My Spade is Turned?

Wittgenstein1I received my undergraduate degree in philosophy, my main interest being the work of Ludwig Wittgenstein. At that time I was a good positivistic atheist, and theological matters not only did not interest me, but I considered them to be nonsensical. But at any rate, Wittgenstein’s notion of explanations eventually coming to an end struck me at that time as being rather profound. In metaphysics, read theology, we often want to go beyond where our language can meaningfully take us, and to do so is to reach metaphorical bedrock. At some point, we have to give up on explaining why we do what we do, and simply say, “Well, this is just what I do.” Or to put it aphoristically like Wittgenstein, “If I have exhausted the justifications, I have reached bedrock and my spade is turned. Then I am inclined to say: ‘This is simply what I do.'”

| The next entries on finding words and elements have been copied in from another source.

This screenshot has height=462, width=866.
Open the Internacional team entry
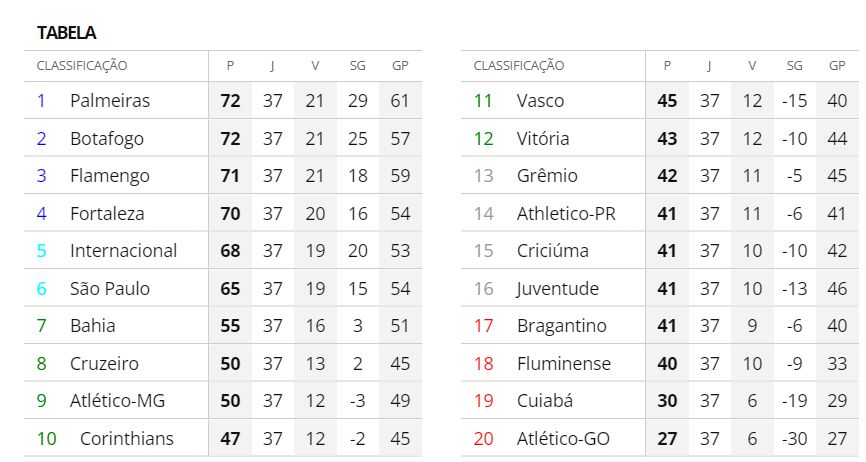coord(123,251)
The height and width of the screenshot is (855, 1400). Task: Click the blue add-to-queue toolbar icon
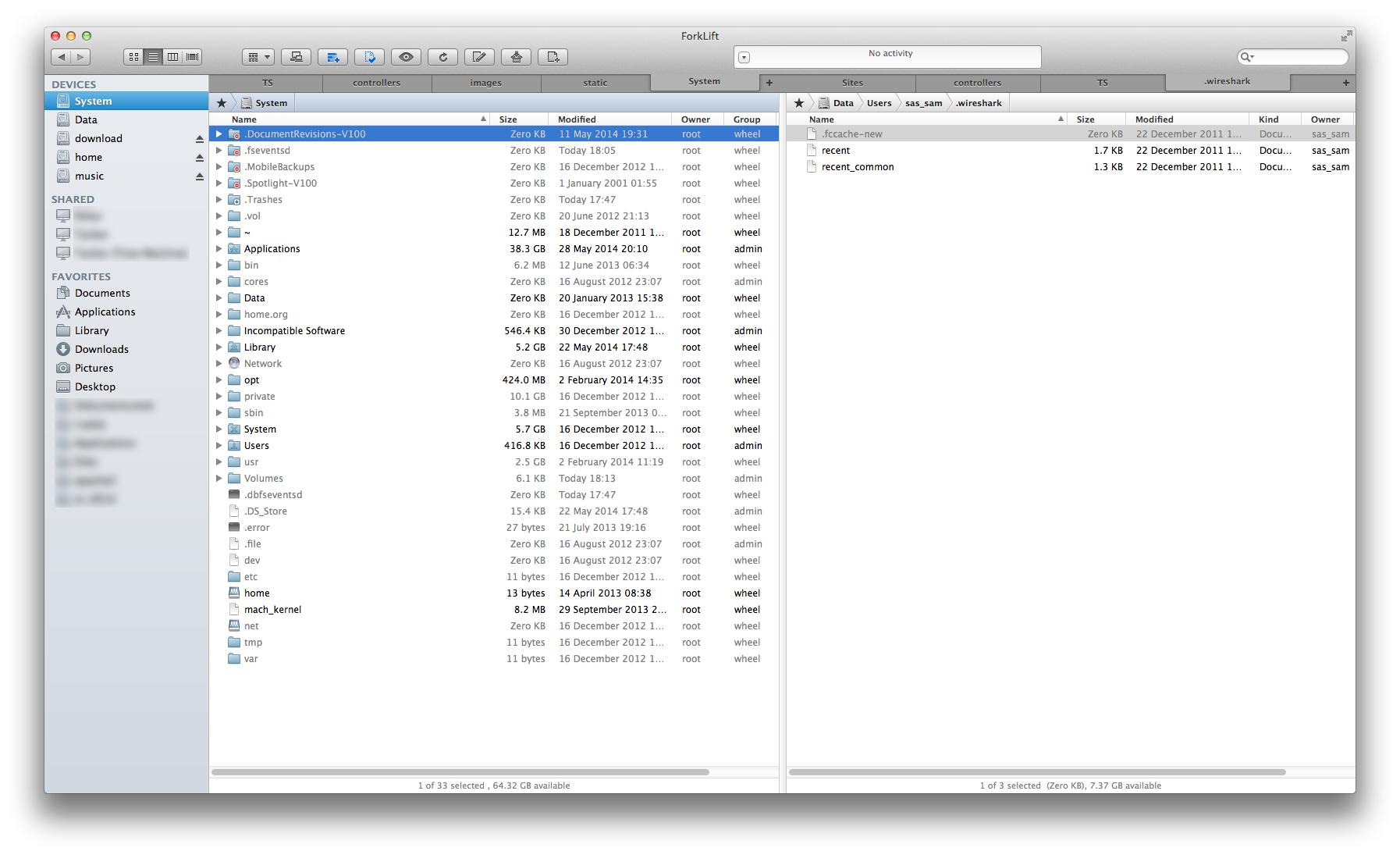click(332, 57)
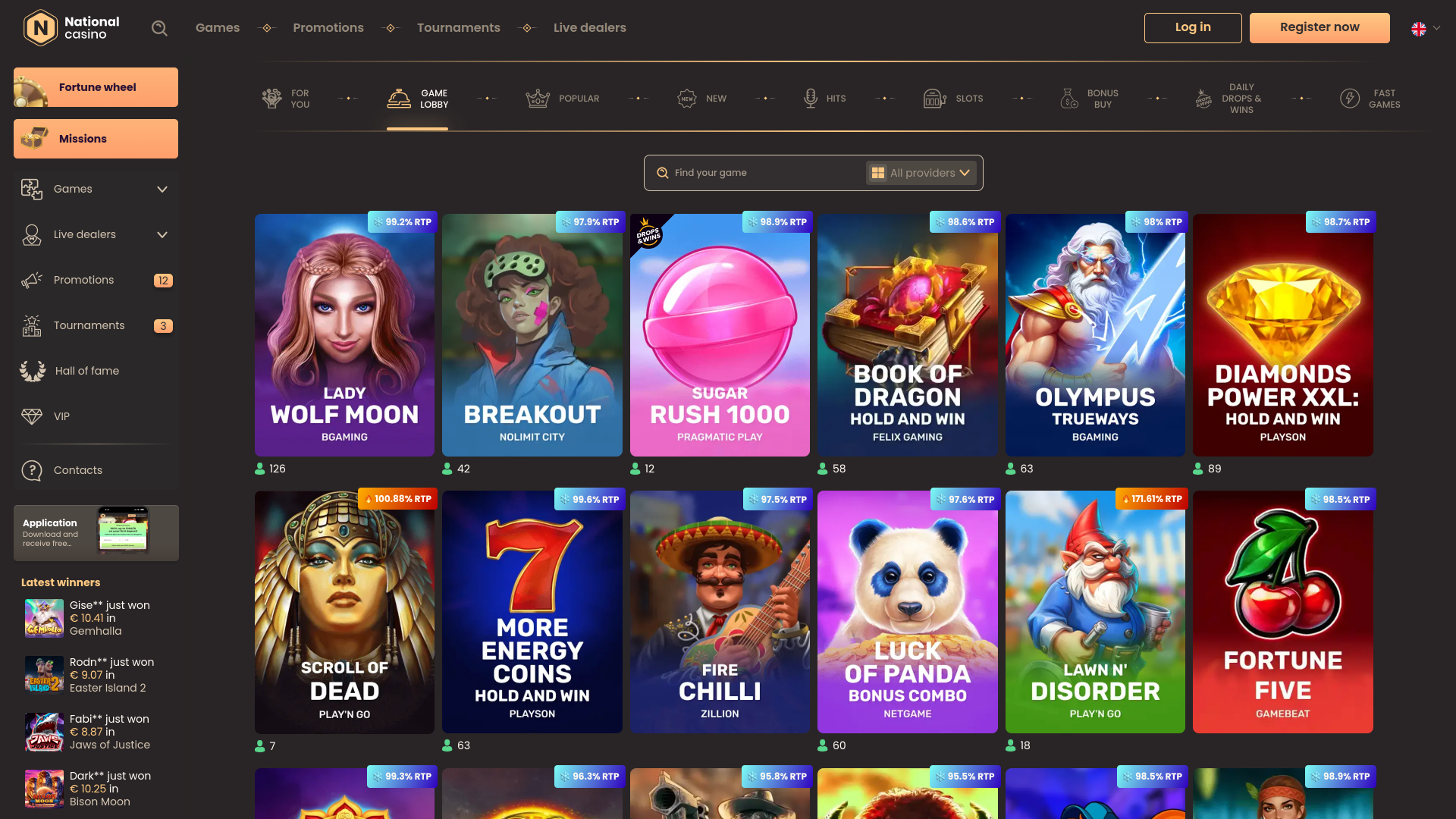Open the Fortune wheel feature
This screenshot has height=819, width=1456.
click(x=96, y=86)
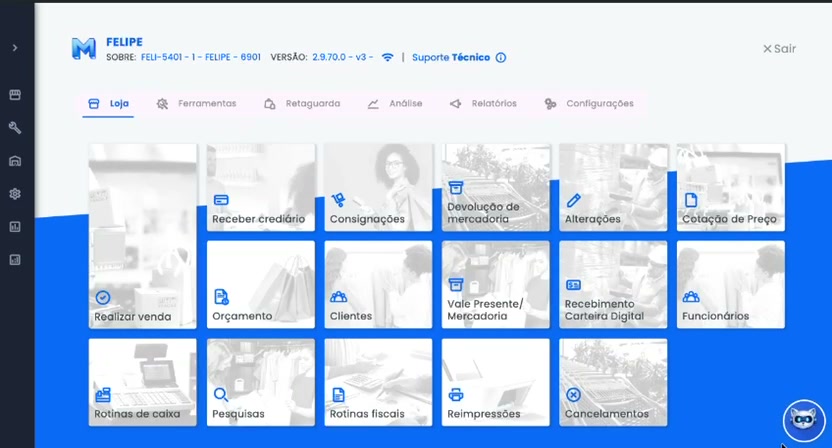Click the wrench tools icon in sidebar

coord(15,128)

Since college my notions of reason and faith have matured somewhat, and I’ve come to see faith as being an enriching, grounding, and ultimately purpose giving component of life. But, while I certainly agree with the sentiment and notion behind apologetics as traditionally practiced, I feel that the enterprise is misguided. To attempt to “prove” the existence of God is not only to push our reason where it cannot go, but also to miss the entire point of faith. For me, and what I aim to discuss periodically here, apologetics should be about showing how faith can have tangible effects on one’s life for the better, and in cases where faith seems to be in conflict with reason, to find a way around such obstacles. And, all I mean by this is that to witness to someone we must show them a better way of life, a better way of living.

So that’s why the title of this blog. For now, it’s My Spade is Turned.